Селия наклонилась к рамке. Кончиком иглы она начертила в месте будущего соединения две короткие «связи», тишину заложила не на поверхность, а в паз, где стекло встречается с волокном: это была их новая хитрость – держать «спор» там, где он обычно и начинается. Потом, уже почти машинально, подняла второй лист мембраны и закрыла травы, прижимая кромку ладонью. В лёгком нажатии была нежность человека, который много раз спасал то, что ломается без крика.

– Запись пошла, – сказал Тарин.

Панели ожили. Из входной ванны вода, глухо звякнув по стеклу, пошла по лотку к первому шву. На границе, где зелёный мутный поток встречал светлый край мембраны, возникла зыбкая линия, и на миг показалось, что вода упёрлась и не станет идти дальше. Но руна «связь», шепча то ли давно выученные слова, то ли просто повторяя ритм потока, взяла своё – и вода, тяжело ворча, начала протискиваться сквозь травы.

Запах изменился первым. Привычная соляная горечь сунулась в нос и отступила, будто ударившись лбом о стекло. В её место вступил сухой травяной пар, настойчивый, но не обидный. Лира потянулась к «мокрой тени» – блюдцу с тёмным отваром рели, – смочила им кончик деревянной лопаточки и провела по шву, как списком проверяя ровность закона.

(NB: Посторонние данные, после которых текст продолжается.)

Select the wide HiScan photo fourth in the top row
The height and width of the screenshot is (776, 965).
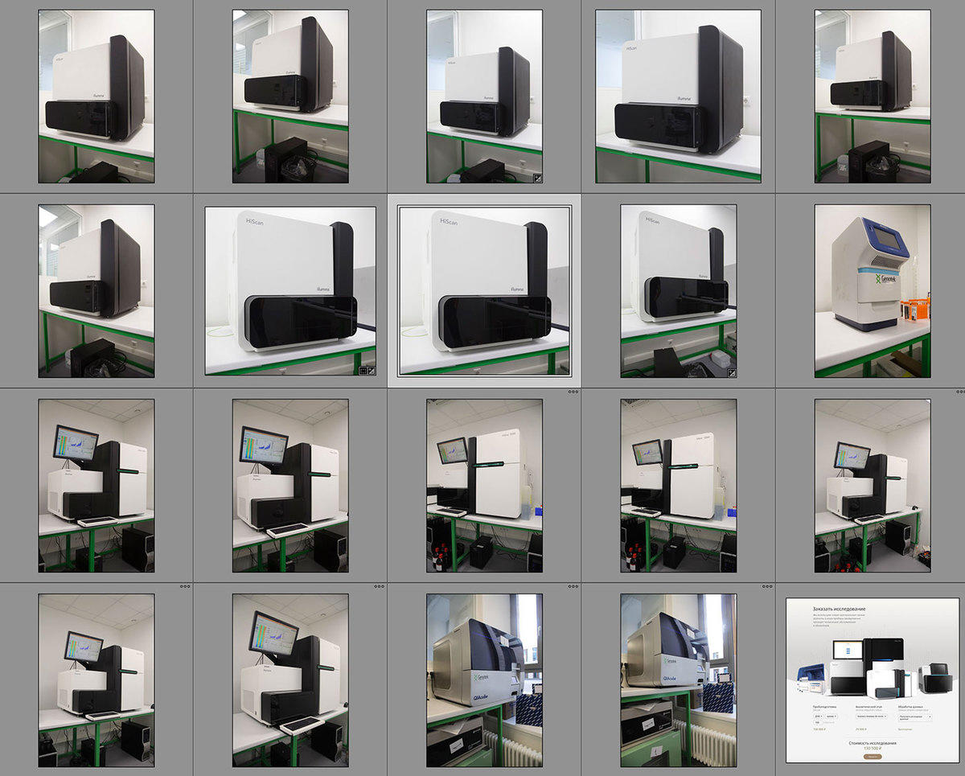tap(678, 96)

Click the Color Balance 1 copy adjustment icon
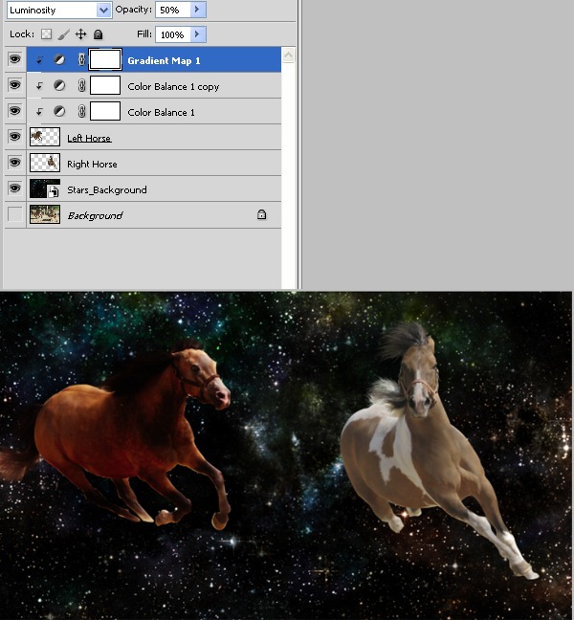tap(59, 85)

– Тихо, – сказала она. – Держит.

– Посмотри на «шум», – бросил Тарин.

На диаграмме «молекулярный шум» серые зерна действительно отступили от границы, в центре стало светлее, словно кто-то выровнял песок ладонью. Каэлен не понимал математики этого чуда, но сердцем чувствовал: это и есть то, ради чего они копались в рунах ночами – тонкое, почти невидимое «затихание» там, где обычно начинается раздрай.

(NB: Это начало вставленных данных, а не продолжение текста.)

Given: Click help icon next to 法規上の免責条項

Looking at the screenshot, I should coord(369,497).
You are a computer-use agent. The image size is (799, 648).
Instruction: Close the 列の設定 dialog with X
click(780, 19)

Первые капли в выходной чаше были мутноваты, но держали белёсый, добрый оттенок. Лира опустила полоску бумаги. Серый – почти белый. Она кивнула.

– Пойдём на две доли выше, – предложила Селия. – Чуть-чуть.

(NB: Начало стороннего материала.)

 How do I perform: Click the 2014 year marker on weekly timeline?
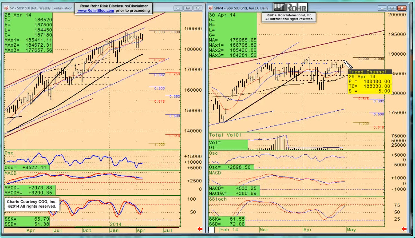point(116,224)

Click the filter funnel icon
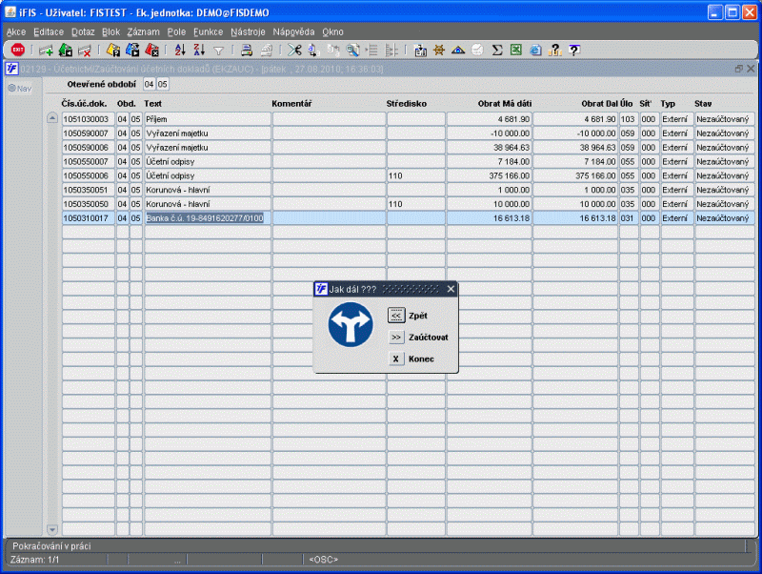coord(218,50)
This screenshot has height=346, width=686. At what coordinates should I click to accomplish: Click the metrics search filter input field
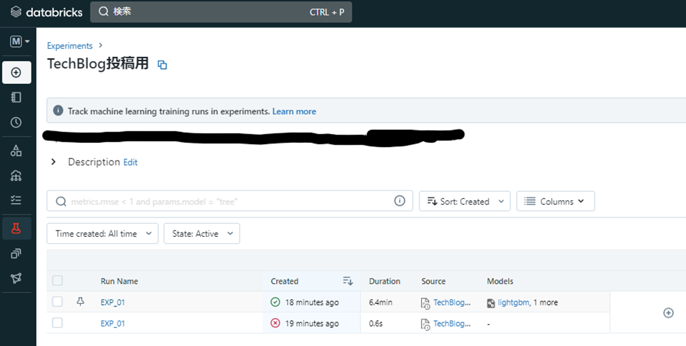(x=225, y=201)
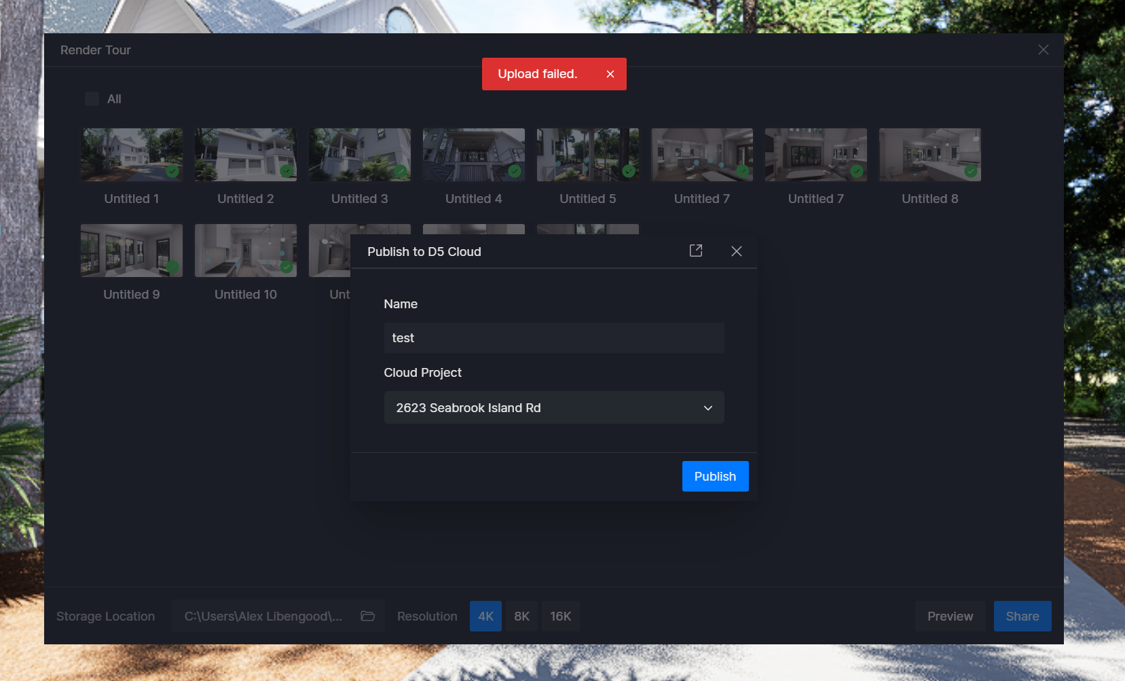Toggle the green checkmark on Untitled 1

[x=172, y=171]
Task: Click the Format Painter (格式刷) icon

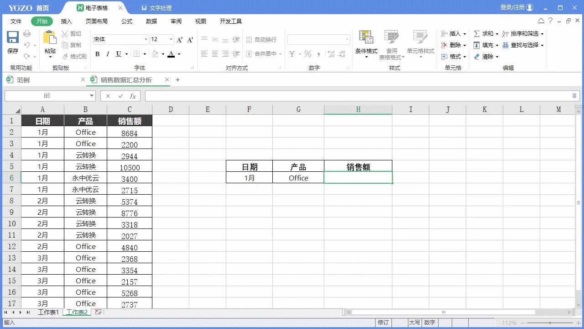Action: click(64, 56)
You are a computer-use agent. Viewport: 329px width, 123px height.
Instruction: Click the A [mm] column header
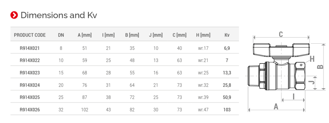coord(84,35)
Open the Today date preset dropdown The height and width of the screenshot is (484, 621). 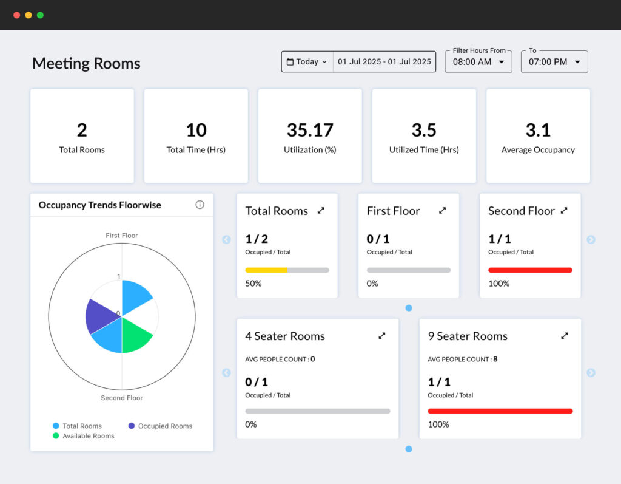(307, 62)
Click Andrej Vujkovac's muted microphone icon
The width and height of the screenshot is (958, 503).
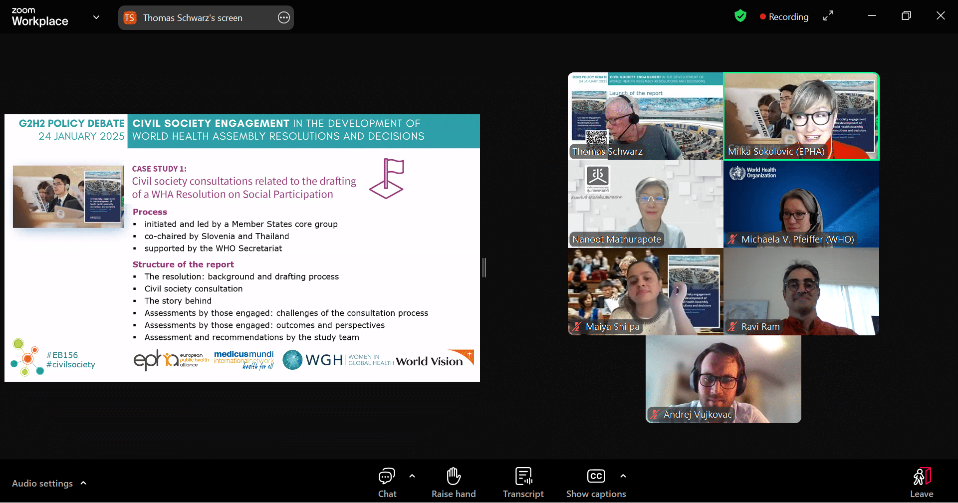click(654, 415)
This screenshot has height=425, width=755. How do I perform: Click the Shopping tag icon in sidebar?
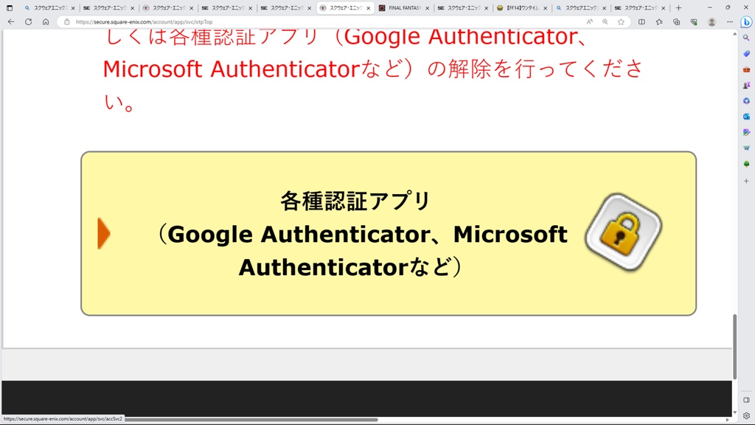[x=746, y=54]
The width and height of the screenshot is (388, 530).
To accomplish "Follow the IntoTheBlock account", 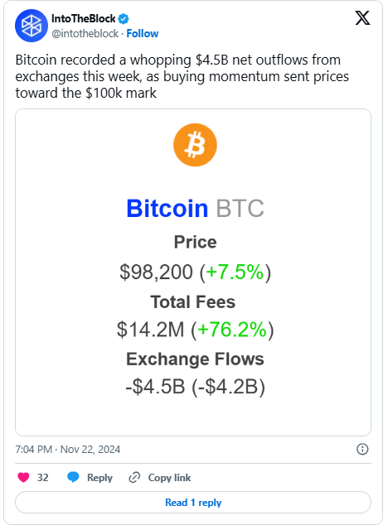I will point(143,33).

– Держи «перелив» на готове, – сухо сказал Тарин. – Если траву поведёт, заглушим всплеск в руну.

Они подняли «подачу» до девяти долей. Гаситель пискнул – едва слышно, как скрип снежинок под сапогом в безветрие. Внутри мембраны трава зашевелилась – но не от ветра, от силы. Ярра легла плотнее, как если бы её листочки вспомнили древний навык делать тень; рель, наоборот, разошёлся волокнами, выпуская наружу скрытую горечь; верела стала влажнее, и от неё – это было удивительно – пошёл лёгкий, едва уловимый свет, словно она внутри себя задержала что-то и теперь тихо делилась.

Каэлен чувствовал, что дышит в такт стенду – глупость, но тело само выбрало ритм. Он оглянулся на Айн: та смотрела на мембрану так, как в степи смотрят на тучу, которая может пройти стороной или лечь на землю на неделю. Айн шепнула:

– Если вода злится, «тишина» должна быть глубже.

– Мы и заложили её глубже, – ответила Селия, не отрываясь от шкал. – Но я слышу тебя, степь.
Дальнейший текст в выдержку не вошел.